In our previous coaching episode with our lovely enneagram One, she reflects on the experience of the inner critic and how that shows up in her experience. So today's episode, we are going to talk a little bit more about the inner critic how to balance it out and kind of turn down the volume on the inner critic as a really a teaching episode that coincides with our previous coaching conversation. So for those of you that are maybe not as familiar with the enneagram, the inner critic is a really significant aspect of the Type one structure. It can be an audible voice, it can be your own voice, voices that you recognize like maybe your parents or coach or teacher. But it doesn't always have to be a voice, sometimes it is more of a abstract feeling. When people talk about their inner critic, it's just a feeling of guilt or feeling of shoulds and oughts. So let's talk through some helpful practices for those of you that lead with Type one, or maybe you are in relationship with someone that's a one and these are some helpful things to be compassionate about their experience. 


So the first practice that I would offer for those of you that lead with Type one and have this inner critic aspect, it's really helpful to name the inner critic. So I mean that in a couple of different ways, first to actually give it a name. So if there's a voice to it, that reminds you of a name, you know, and in our coaching conversation, she had named her inner critic Cruella. So there's a name that you can give the inner critic that's really helpful, that feels like it's more of an abstract feeling, still trying to give it a name. And the reason for that is to be able to bring some attention to when the inner critic is sounding.
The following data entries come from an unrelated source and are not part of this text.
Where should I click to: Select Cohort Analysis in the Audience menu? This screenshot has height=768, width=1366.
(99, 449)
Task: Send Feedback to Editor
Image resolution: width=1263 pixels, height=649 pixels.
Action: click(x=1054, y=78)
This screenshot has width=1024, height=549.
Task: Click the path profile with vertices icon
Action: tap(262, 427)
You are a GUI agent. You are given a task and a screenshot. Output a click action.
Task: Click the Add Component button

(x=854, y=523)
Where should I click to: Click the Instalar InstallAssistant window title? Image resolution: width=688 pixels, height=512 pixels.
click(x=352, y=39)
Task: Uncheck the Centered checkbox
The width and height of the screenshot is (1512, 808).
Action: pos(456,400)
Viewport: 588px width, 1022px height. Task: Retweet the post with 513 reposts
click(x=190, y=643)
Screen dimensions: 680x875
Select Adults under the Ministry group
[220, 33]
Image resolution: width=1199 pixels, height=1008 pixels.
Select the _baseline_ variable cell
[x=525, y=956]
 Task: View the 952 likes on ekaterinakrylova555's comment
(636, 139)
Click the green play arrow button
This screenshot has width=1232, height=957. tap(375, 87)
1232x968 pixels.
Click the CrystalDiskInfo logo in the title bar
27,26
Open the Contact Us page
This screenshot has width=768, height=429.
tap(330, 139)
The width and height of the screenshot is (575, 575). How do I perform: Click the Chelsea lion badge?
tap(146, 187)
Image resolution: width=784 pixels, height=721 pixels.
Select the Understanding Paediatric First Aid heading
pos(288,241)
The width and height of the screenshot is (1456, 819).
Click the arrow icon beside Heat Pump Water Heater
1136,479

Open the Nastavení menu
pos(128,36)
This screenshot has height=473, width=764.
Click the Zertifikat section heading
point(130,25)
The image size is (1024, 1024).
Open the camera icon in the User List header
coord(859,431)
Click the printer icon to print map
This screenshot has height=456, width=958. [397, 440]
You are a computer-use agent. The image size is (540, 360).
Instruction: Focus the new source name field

And that's the other part of naming it that I mean, his name that you hear it, name, what it is saying to you name, the feeling of guilt, or the shoulds and oughts that it is communicating to you. And it's really helpful to name it so that you can separate your own thoughts and feelings from the inner critic. You know, one of the things that often happens for those that are enneagram ones, is that they believe that the inner critic is just their inner dialogue, it's just their train of thought, it's just their conscience. But the reality is, it's it is a significant aspect of your Type one structure, which is a part of you, yes, but it is not the entirety of who you are. And so if you can name the inner critic, it's really helpful in kind of separating yourself from it. Because your personal thoughts, your personal feelings, your personal wants and needs are separate from the inner critic. And so if you can give it a name, you know, and nickname for it, that’s helpful. But then also naming “I hear what you're saying”, I hear what the shoulds and oughts are, so that you can separate it from what your internal dialogue and your thoughts and feelings actually are and what's the inner critic. 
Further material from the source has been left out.